Three Sapienza Professors Have Received AriSLA Awards for Progress in the Study of Amyotrophic Lateral Sclerosis 

Sapienza coordinated and collaborated the winning projects for 2019

Three Sapienza Professors were amongst the winners of the Call for Projects 2019, announced on November 18 by AriSLA, the Italian Foundation for ALS Research, which selects the best research conducted in Italy on this neurodegenerative disease.

The call aimed to identify the studies that best addressed the mechanisms that lead to motor neuron degeneration and suggest new therapies. Out of the six proposals selected for funding (out of 76 submissions), two involve Sapienza University in project coordination and collaboration.

In the “Pilot Grant” Category, dedicated to highly innovative studies with preliminary data that requires consolidation, Project NKINALS (Natural Killer cells Interplay with motor Neurons and immune cells in Amyotrophic Lateral Sclerosis) was selected. The €57,000 project is coordinated by Stefano Garofalo from the Sapienza Department of Physiology and Pharmacology.

The study, which aims to investigate the involvement of immune system cells in the development of ALS, will concentrate, in particular, on the functional role of natural killer cells, whose presence in the central nervous system increases in patients with this disease. For the first time, studies will concentrate on whether these cells have a direct role in damaging motor neurons and activating cytotoxic mechanisms during the disease.

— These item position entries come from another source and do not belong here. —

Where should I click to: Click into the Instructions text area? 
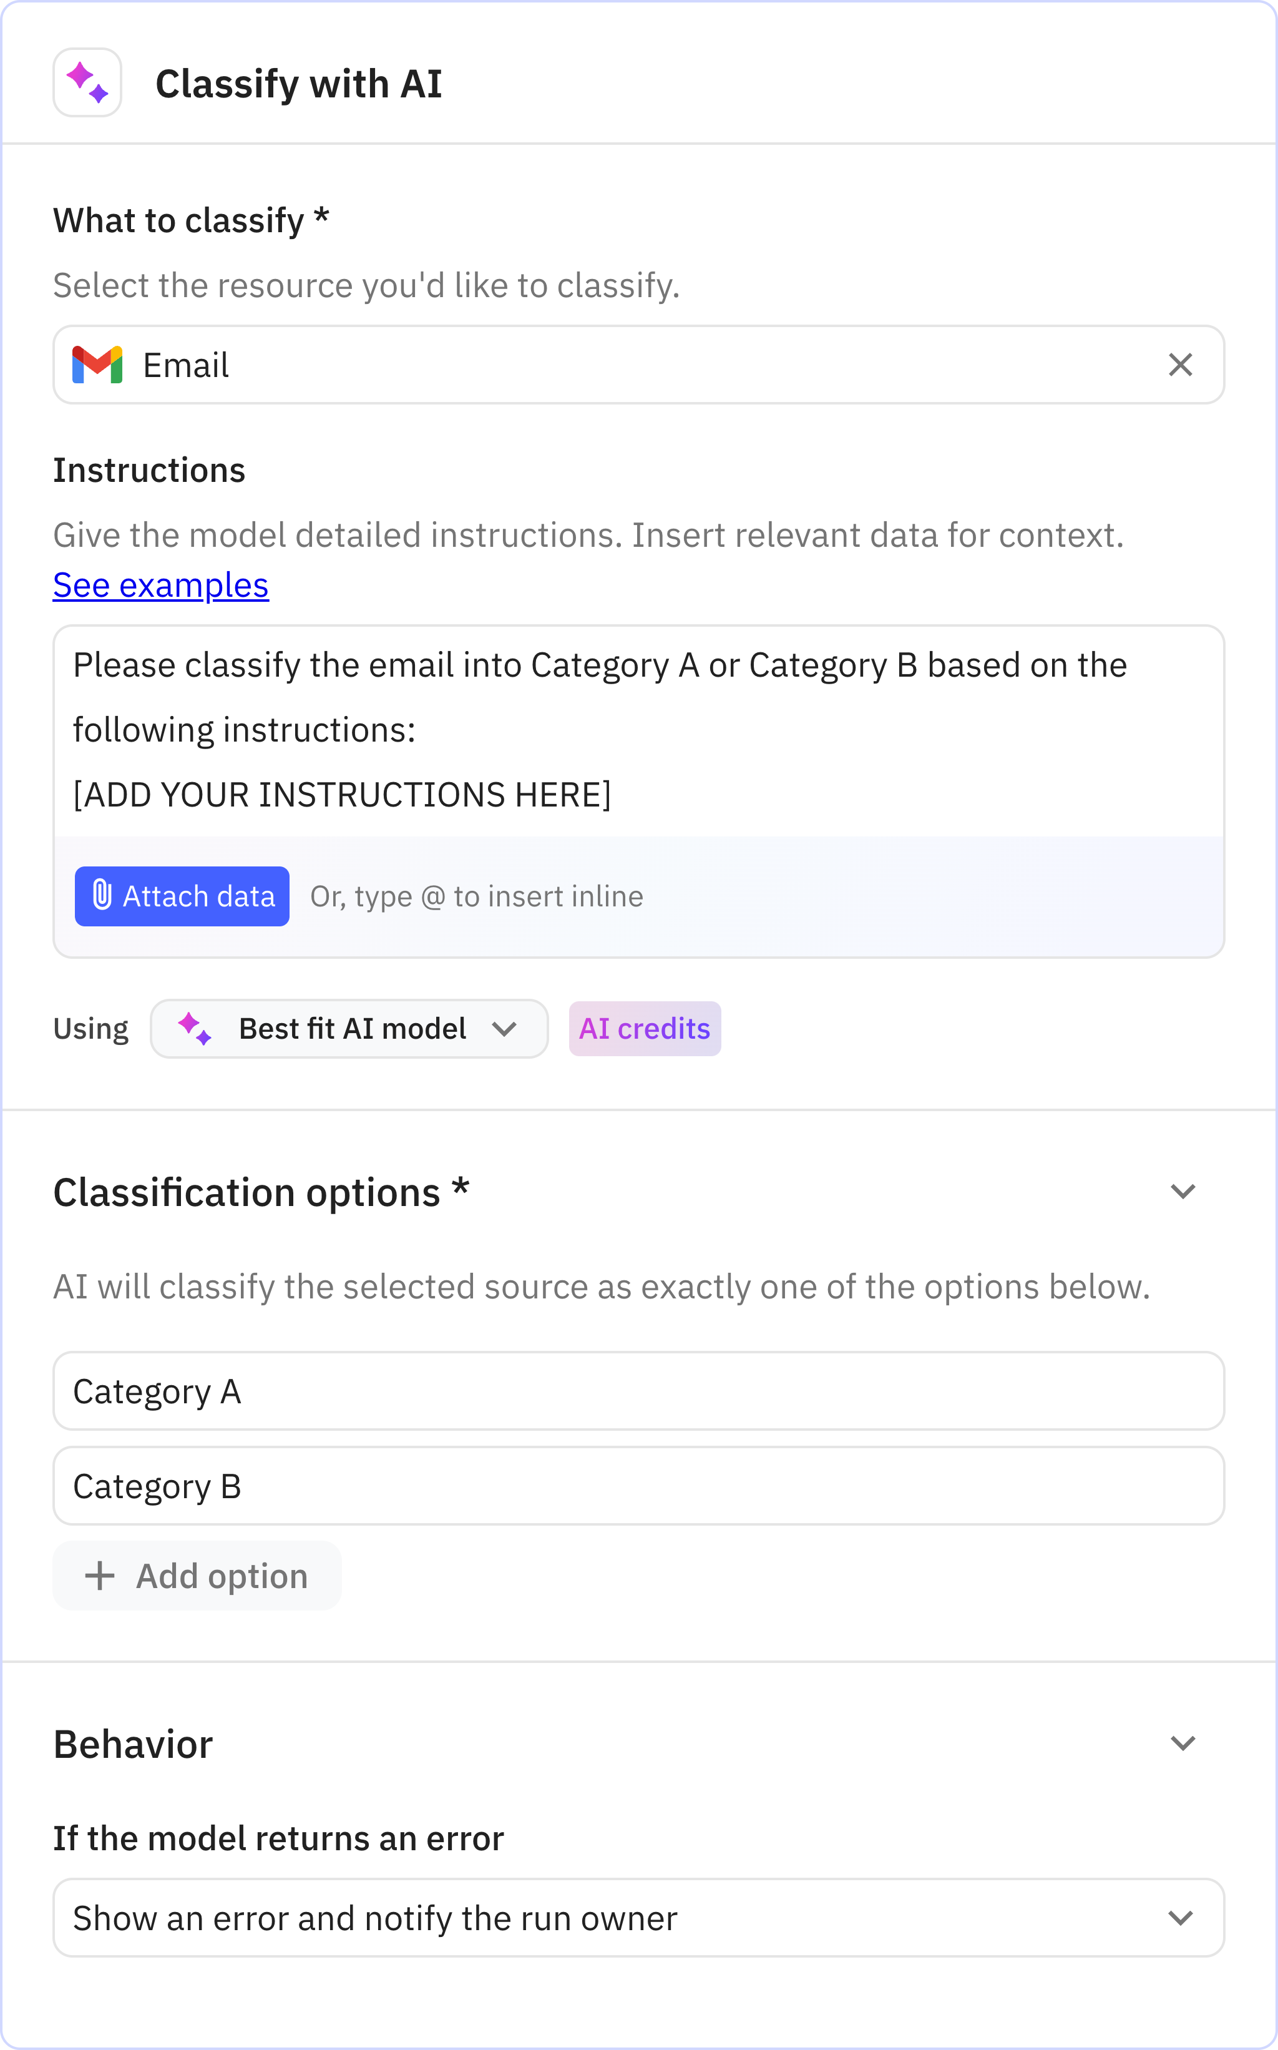[638, 730]
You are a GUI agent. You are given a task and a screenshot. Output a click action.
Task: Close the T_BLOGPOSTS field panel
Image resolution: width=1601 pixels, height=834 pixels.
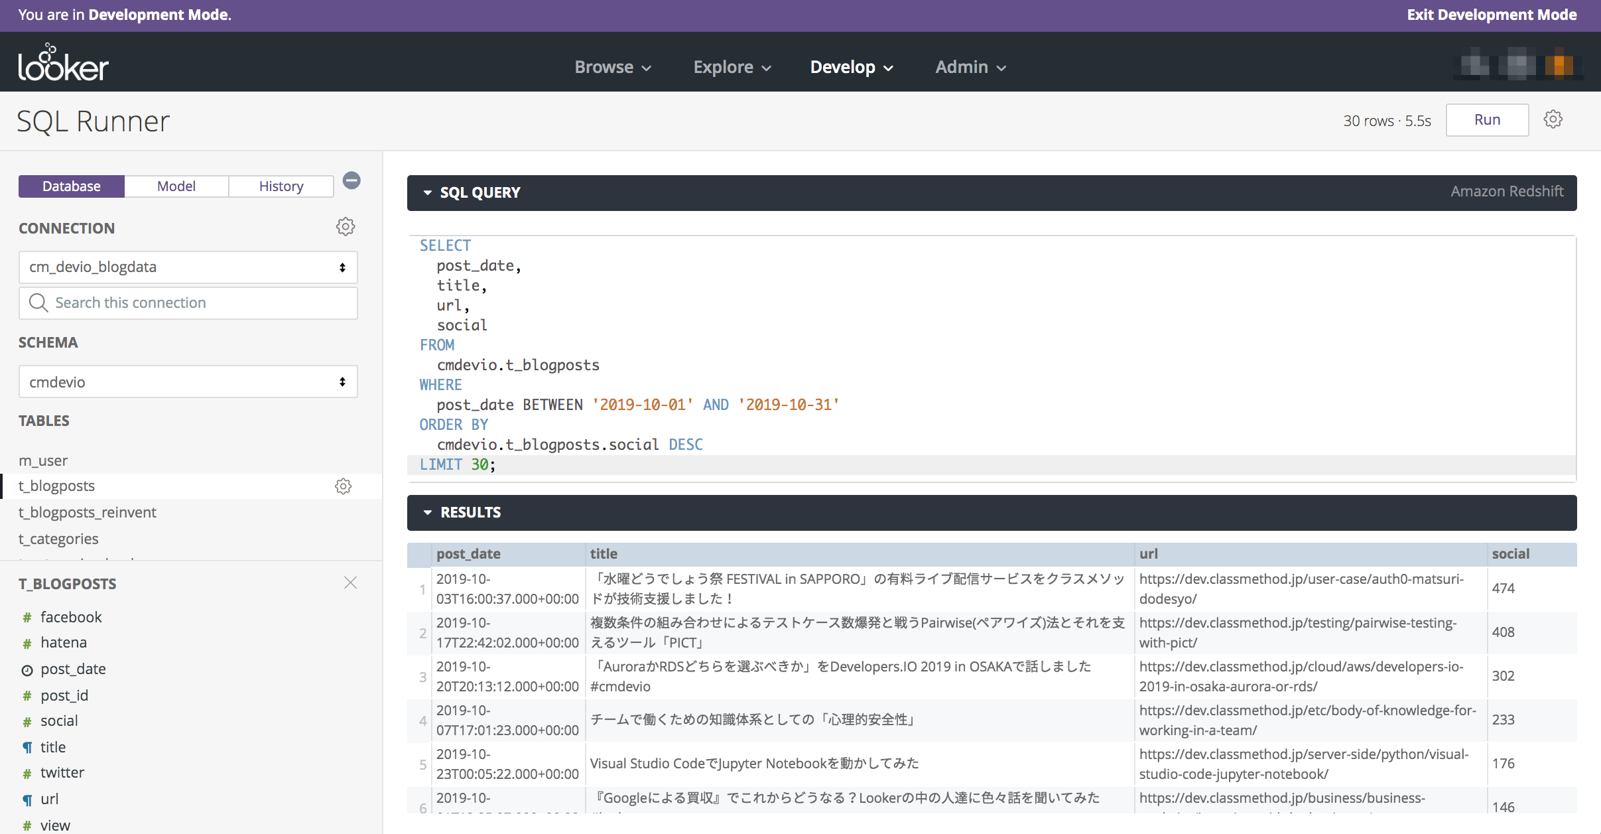coord(350,583)
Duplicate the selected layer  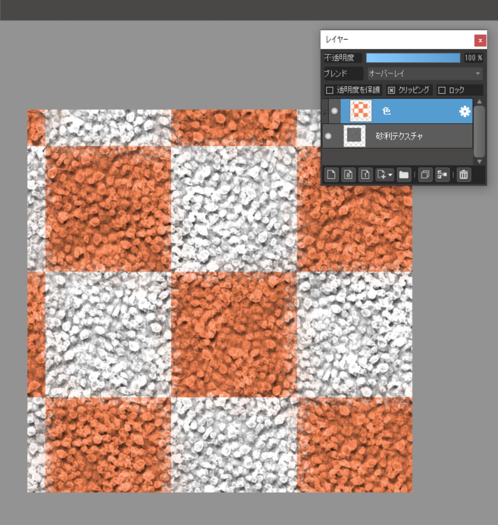click(425, 175)
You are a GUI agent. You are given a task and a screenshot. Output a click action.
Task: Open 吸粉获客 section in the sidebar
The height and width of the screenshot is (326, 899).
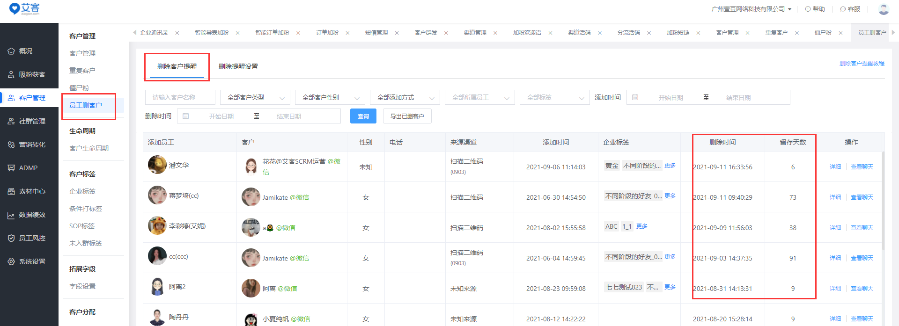(32, 74)
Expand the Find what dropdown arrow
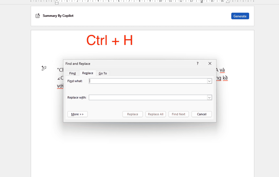 (209, 81)
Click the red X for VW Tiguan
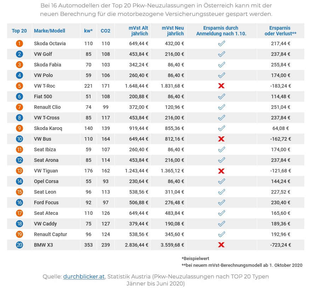Image resolution: width=311 pixels, height=288 pixels. pos(221,171)
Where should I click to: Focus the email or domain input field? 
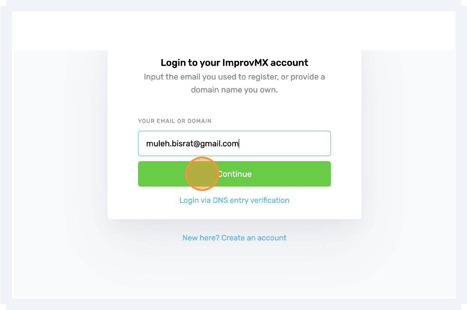[234, 143]
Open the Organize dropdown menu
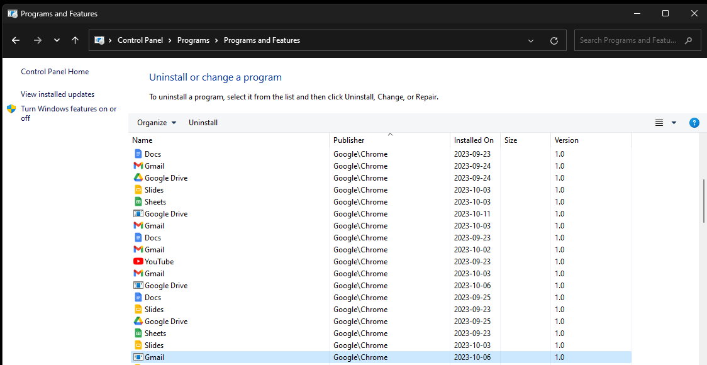Image resolution: width=707 pixels, height=365 pixels. click(157, 123)
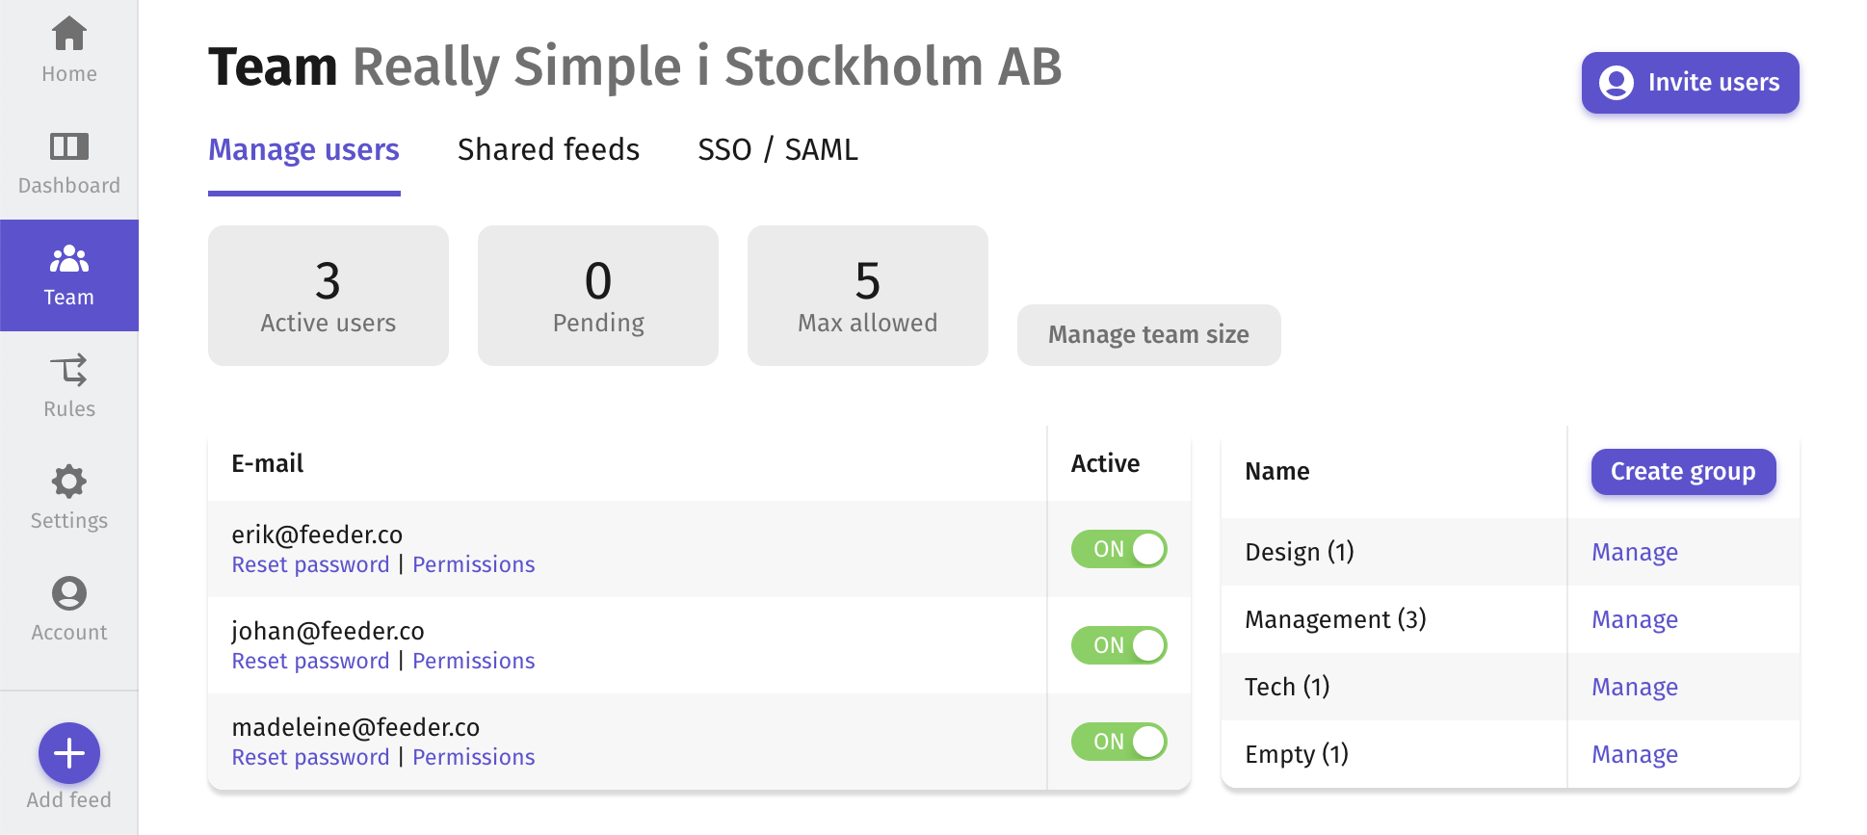Switch to the Shared feeds tab
The image size is (1867, 835).
[x=548, y=150]
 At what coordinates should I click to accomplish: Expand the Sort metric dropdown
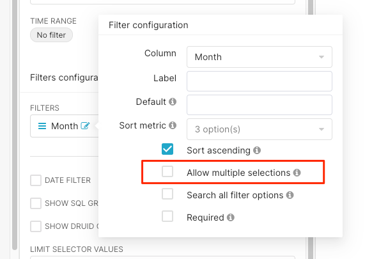click(259, 129)
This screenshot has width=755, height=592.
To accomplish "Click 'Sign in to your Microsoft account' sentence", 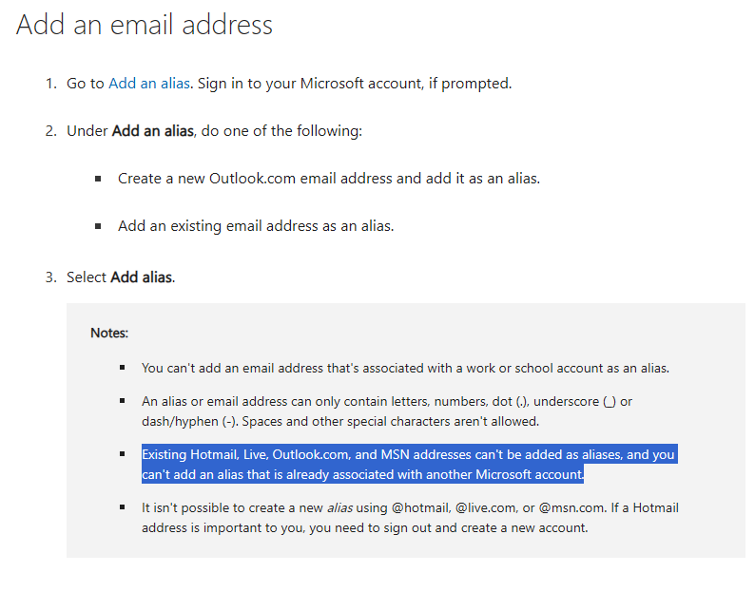I will [x=355, y=84].
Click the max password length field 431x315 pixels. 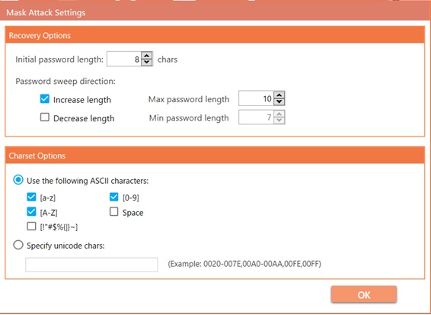[x=256, y=98]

In the “Full Grant” Category, which focuses on projects developed in promising fields and founded on solid preliminary data, Project MUSALS-AChR (Studying acetylcholine receptors and muscle regeneration in ALS to develop prognostic markers and potential therapies hampering disease progression), coordinated by Prof. Caterina Bendotti from the “Mario Negri” IRCCS Institute for Pharmacological Research in Milan and developed in partnership with Prof. Eleonora Palma from the  Sapienza Department of Physiology and Pharmacology and Maurizio Inghilleri from the Department of Neurology and Psychiatry. The €200,000 project will investigate the regeneratie processes of skeletal muscle compromised by ALS with the objective of identifying potential prognostic markers and new therapeutic aims.